* DATA FOR THIS TASK
___
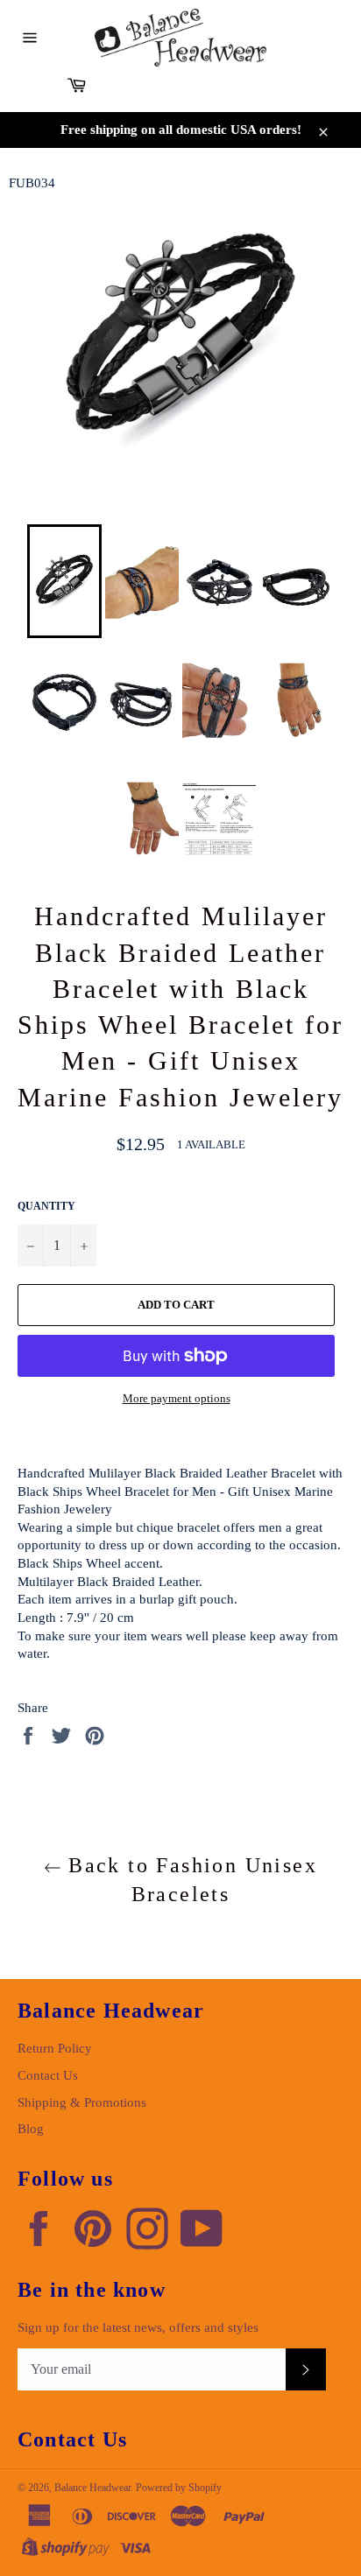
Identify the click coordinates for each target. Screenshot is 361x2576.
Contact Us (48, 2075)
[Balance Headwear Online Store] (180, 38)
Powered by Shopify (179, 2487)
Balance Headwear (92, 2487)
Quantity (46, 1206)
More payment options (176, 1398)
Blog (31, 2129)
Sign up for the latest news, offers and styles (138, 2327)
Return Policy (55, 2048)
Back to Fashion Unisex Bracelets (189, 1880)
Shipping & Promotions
___
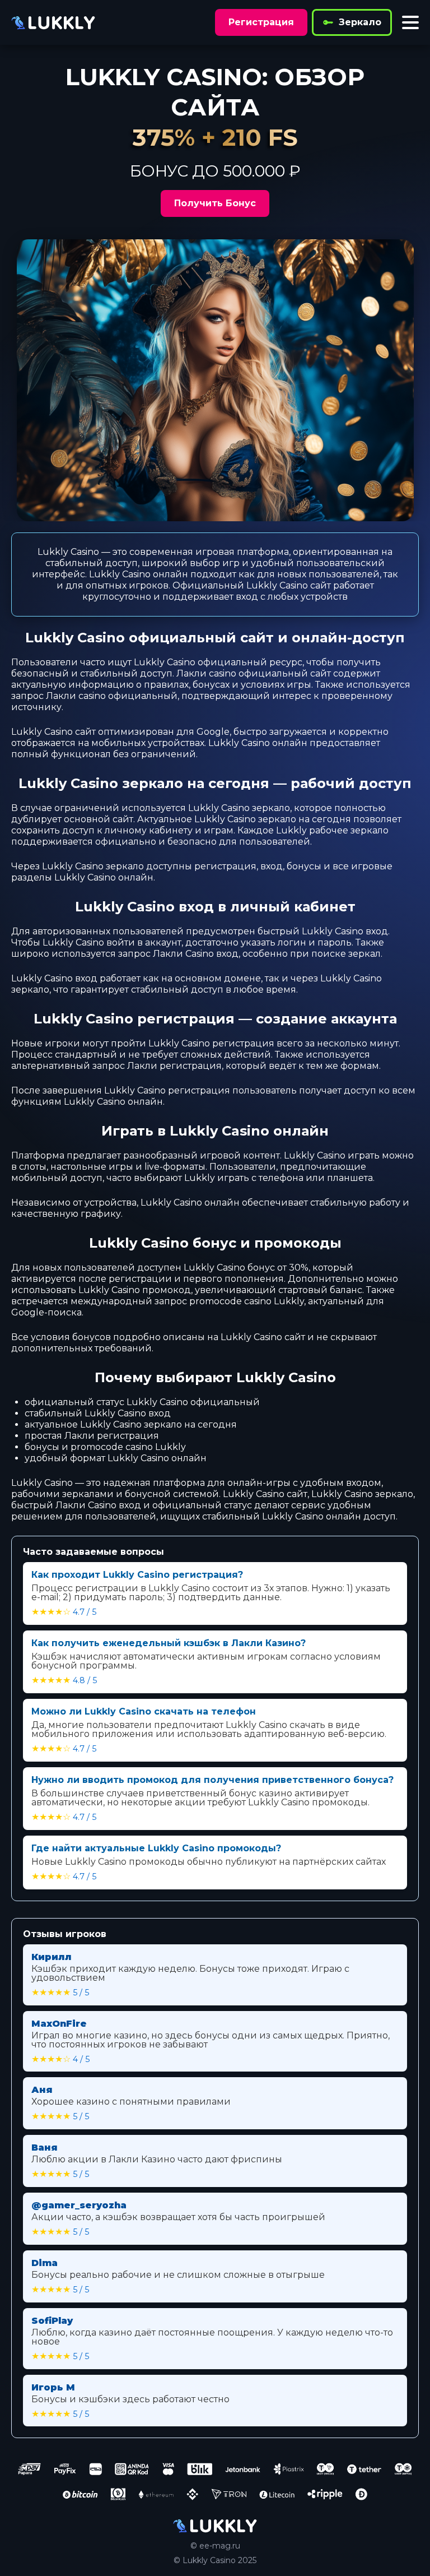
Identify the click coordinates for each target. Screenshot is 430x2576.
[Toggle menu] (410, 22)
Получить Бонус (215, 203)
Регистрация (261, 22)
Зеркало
___
* PROBLEM
"each" is the string to look for; please copy every line of the records above where it appears.

* SOLUTION FOR THIS EXERCISE
Identify the click coordinates for each target. Screenshot is 361x2576.
Identify the click coordinates for each target. Screenshot is 430x2576.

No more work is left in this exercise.